As obras de pavimentação da SC-370, na Serra do Corvo Branco, entre os municípios de Urubici e Grão-Pará, seguem em ritmo acelerado e já ultrapassaram 80% de execução. A informação foi confirmada pelo coordenador regional de Infraestrutura do Planalto Catarinense, Ricardo Costa, em entrevista à Rádio Cruz de Malta FM.
Segundo o coordenador, a expectativa do Governo do Estado é concluir a parte principal da obra entre os meses de outubro e novembro, restando apenas serviços de acabamento para o fim do ano.
“As obras da Serra do Corvo Branco estão andando muito bem, estão num ritmo bem acelerado”, afirmou Ricardo Costa.
Atualmente, os trabalhos estão concentrados no trecho mais complexo da rodovia, com cerca de 2,5 quilômetros, onde está sendo executada a pavimentação em concreto armado e a recuperação de áreas atingidas por deslizamentos registrados no fim do ano passado.
De acordo com Costa, aproximadamente 60% da pavimentação desse segmento já foi concluída. A execução ocorre em etapas, com concretagem de metade da pista, seguida do período de cura do concreto antes da conclusão da outra faixa.
“Nos próximos dois a três meses a gente tem a expectativa de concluir essa pavimentação de pista. As obras estão avançando e temos a expectativa de ter a obra como um todo pronta nesse período”, destacou.
Além da pavimentação, a obra precisou incorporar serviços não previstos no projeto original. Cinco pontos atingidos por deslizamentos exigiram novos projetos e contratos emergenciais.
Segundo Ricardo Costa, dois desses trechos já foram concluídos e outros três seguem em execução.
“São cerca de R$ 12 milhões de investimento só nesses cinco pontos emergenciais que estamos trabalhando hoje”, explicou.
O coordenador ressaltou que todas as contenções previstas originalmente já foram finalizadas, incluindo as estruturas na encosta e no trecho conhecido como Curva W.
Enquanto o segmento central permanece interditado para obras, outros trechos da SC-370 já foram concluídos.
O acesso entre Urubici e o famoso corte em rocha, com aproximadamente 5,5 quilômetros de pavimento asfáltico, já está sinalizado e liberado para visitação. Da mesma forma, o trecho de 1,5 quilômetro entre Grão-Pará e o pé da serra também está totalmente finalizado.

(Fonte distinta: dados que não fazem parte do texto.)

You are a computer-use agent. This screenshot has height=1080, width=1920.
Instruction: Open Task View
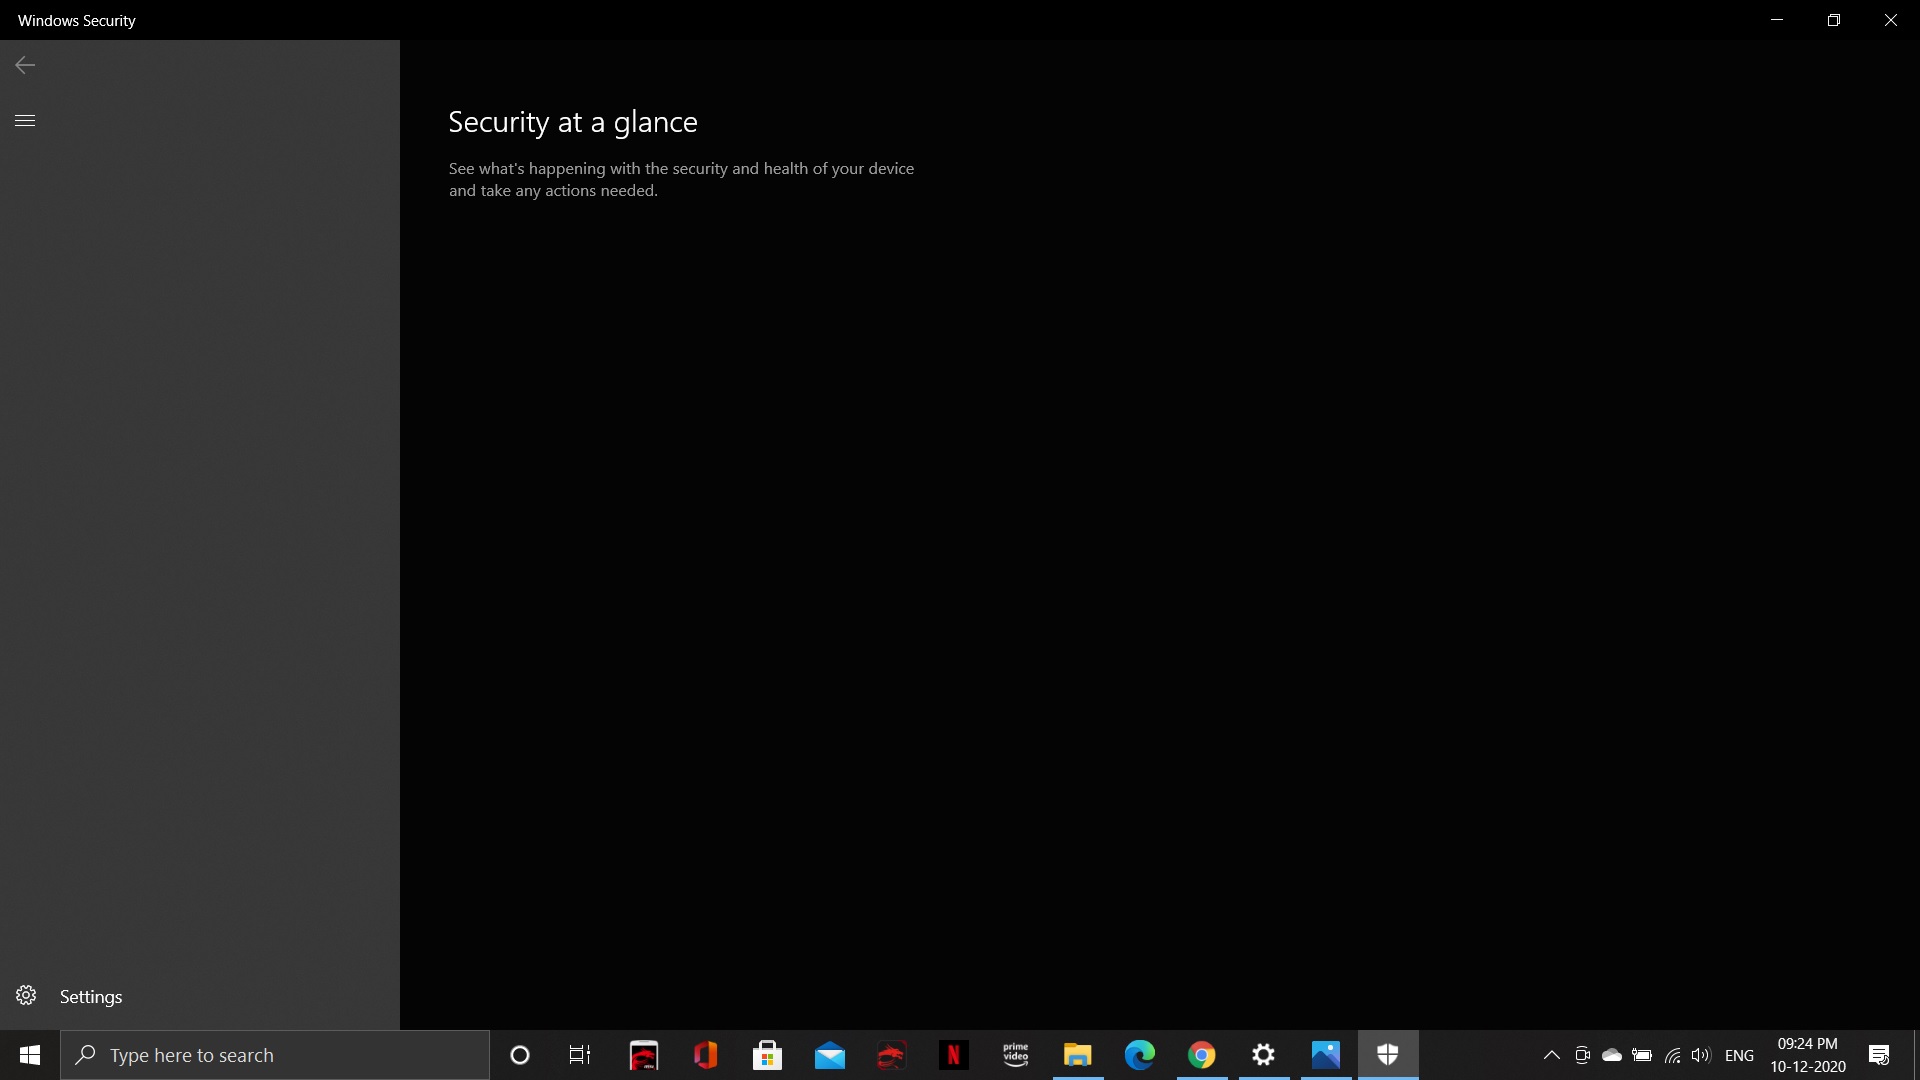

No segmento em obras, além da pavimentação em concreto, estão sendo implantadas barreiras de concreto do tipo New Jersey, que substituirão defensas metálicas e proporcionarão maior segurança aos motoristas.
Liberação parcial está descartada
Apesar da expectativa da população pela reabertura da estrada, Ricardo Costa afirmou que não há previsão de liberação parcial da Serra do Corvo Branco.
Segundo ele, avaliações são realizadas mensalmente, mas a circulação de veículos durante esta fase poderia comprometer tanto a segurança quanto o cronograma da obra.
“Infelizmente a gente não tem condições de fazer essa liberação. Acreditamos que isso só será possível quando toda a pista estiver concretada, com as defensas prontas e oferecendo a segurança necessária.”
O coordenador também citou a previsão de influência do fenômeno El Niño nos próximos meses como um fator que exige maior cautela.
“Uma liberação parcial pode prolongar essa obra para o ano que vem. A gente precisa preservar a segurança e garantir que essa reta final seja concluída dentro do prazo.”
Conforme Ricardo Costa, o trecho mais complexo da obra já foi vencido. A Curva W exigiu soluções especiais devido ao espaço reduzido para operação das máquinas e caminhões.
“Eu diria que foi o trecho mais complexo que executamos. Hoje os pontos emergenciais já estão escavados, com a estrutura armada. Agora é concretar esses locais e concluir a pavimentação.”
Embora o percentual financeiro da obra esteja em pouco mais de 80%, o coordenador avalia que o avanço físico é ainda maior.
“Já superamos 80% do total da obra. Quando acompanhamos a obra em campo, ela está até mais avançada do que esse percentual indica, porque o cálculo considera os recursos financeiros aplicados.”
Com a conclusão da pavimentação e das contenções prevista para os próximos meses, restarão apenas serviços complementares, como canaletas, defensas e acabamentos finais, permitindo a liberação definitiva de um dos principais cartões-postais e acessos turísticos da Serra Catarinense.